**Provided passage**
───

Lately, US-Russia relations have been on an all-time low due to disagreements on various fronts, particularly over the issue of Syria, granting asylum to National Security Agency leaker Edward Snowden, Anti-gay rights, Ukraine’s cosiness with EU etc. The recent Islamist attacks in Volgograd, the South-eastern city of Russia, have again turned the world’s attention to the recurring menace of terrorism. Amidst this gloomy situation, Russia is all set to host the 2014 Winter Sochi Olympics to be held next month.

These terrorist attacks are similar to the previous ones which had been carried out by the Islamist militants operating from North Caucasus. Doku Umarov — the Islamist militant leader from Chechnya has been held as the prime suspect in the Volgograd attacks. Earlier, he had given the call to target the Sochi Olympics 2014. It is believed that the recent bombings could have been carried out to disrupt the Winter Olympics. Overall, this attack was targeted to de-stabilize Russia politically and economically.

One can only hope that the recent events may lead to gradual warming of ties between Russia and US as the issue of terrorism inflicts both the countries. Earlier, both Obama and Putin had agreed to intensify security cooperation for the most expensive Winter Games. The US State department had decided to send an undisclosed number of Diplomatic Security agents to Sochi to help ensure the safety of American athletes, according to the American Embassy in Moscow.[1]

However, the recent decision of the President of US to boycott the Sochi Olympics seems like another dent in the US–Russia relations. This decision on the part of US has been primarily triggered due to the banning of homosexual propaganda by Russia. Recently, Obama announced the American delegation which would be sent to the Olympics and it prominently features two gay athletes, tennis star Billie Jean King and hockey player Caitlin Cahow. This is the latest snub rendered by US to Russia. The question remains whether it is in the best interest of US. During this moment of despair, due to the terrorist attacks, US should show solidarity with not only Russia but also the challenge of terrorism gripping every country today.

There was a brief period of ’reset’ in the US–Russia relations which had its underpinnings in George W. Bush’s regime. The year 2001 was symbolic as US had started its “war on terror” due to the aftermath of 9/11 terrorist attacks on US and it needed Russia’s support in this venture. The major achievements of the reset period were the New START treaty, cooperation on Iranian nuclear program and Afghanistan and the Russian support on the Libyan issue. One can easily see that the reset lacked much depth and was not based on pertinent issues of increased economic engagement between the two countries but skirted around the issues of nuclear disarmament and political rights. Due to this lack in depth of relations, more radical issues have resurfaced time and again and act as major road-blocks in the smooth functioning of US—Russia relations. One should also not forget that US is a constant sore in Russia’s eyes regarding the question of “sphere of influence” in Central Asian region as well as NATO’s gradual expansion towards Eastern Europe.

───

**Entries**
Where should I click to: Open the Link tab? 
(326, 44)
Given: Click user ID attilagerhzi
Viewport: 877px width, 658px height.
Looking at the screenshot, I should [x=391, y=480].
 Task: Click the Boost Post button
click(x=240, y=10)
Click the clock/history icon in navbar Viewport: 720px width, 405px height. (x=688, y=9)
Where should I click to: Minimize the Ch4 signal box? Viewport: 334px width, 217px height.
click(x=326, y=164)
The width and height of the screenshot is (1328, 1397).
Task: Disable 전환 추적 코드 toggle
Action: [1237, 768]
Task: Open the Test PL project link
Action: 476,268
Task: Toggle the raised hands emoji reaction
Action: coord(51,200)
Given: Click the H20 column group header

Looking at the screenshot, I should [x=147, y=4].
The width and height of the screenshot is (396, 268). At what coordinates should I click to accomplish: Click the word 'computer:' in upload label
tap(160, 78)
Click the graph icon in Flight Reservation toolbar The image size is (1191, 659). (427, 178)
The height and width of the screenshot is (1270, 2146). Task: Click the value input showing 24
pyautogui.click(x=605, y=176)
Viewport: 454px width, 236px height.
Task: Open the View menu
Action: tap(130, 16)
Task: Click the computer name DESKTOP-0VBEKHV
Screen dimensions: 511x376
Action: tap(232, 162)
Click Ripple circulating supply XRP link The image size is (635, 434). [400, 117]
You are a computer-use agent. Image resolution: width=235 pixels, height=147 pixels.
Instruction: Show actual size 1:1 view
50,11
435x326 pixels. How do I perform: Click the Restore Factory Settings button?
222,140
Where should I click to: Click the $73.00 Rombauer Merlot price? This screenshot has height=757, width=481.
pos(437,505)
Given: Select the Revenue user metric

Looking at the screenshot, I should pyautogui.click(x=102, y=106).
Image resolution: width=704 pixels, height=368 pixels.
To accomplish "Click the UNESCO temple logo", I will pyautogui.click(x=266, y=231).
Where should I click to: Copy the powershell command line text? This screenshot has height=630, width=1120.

───

**Directions for this task**
Reproduce verbatim the stretch of the US–Russia relations passage between "These terrorist attacks" and "politically and economically.", inclusive.

**Correct response**
These terrorist attacks are similar to the previous ones which had been carried out by the Islamist militants operating from North Caucasus. Doku Umarov — the Islamist militant leader from Chechnya has been held as the prime suspect in the Volgograd attacks. Earlier, he had given the call to target the Sochi Olympics 2014. It is believed that the recent bombings could have been carried out to disrupt the Winter Olympics. Overall, this attack was targeted to de-stabilize Russia politically and economically.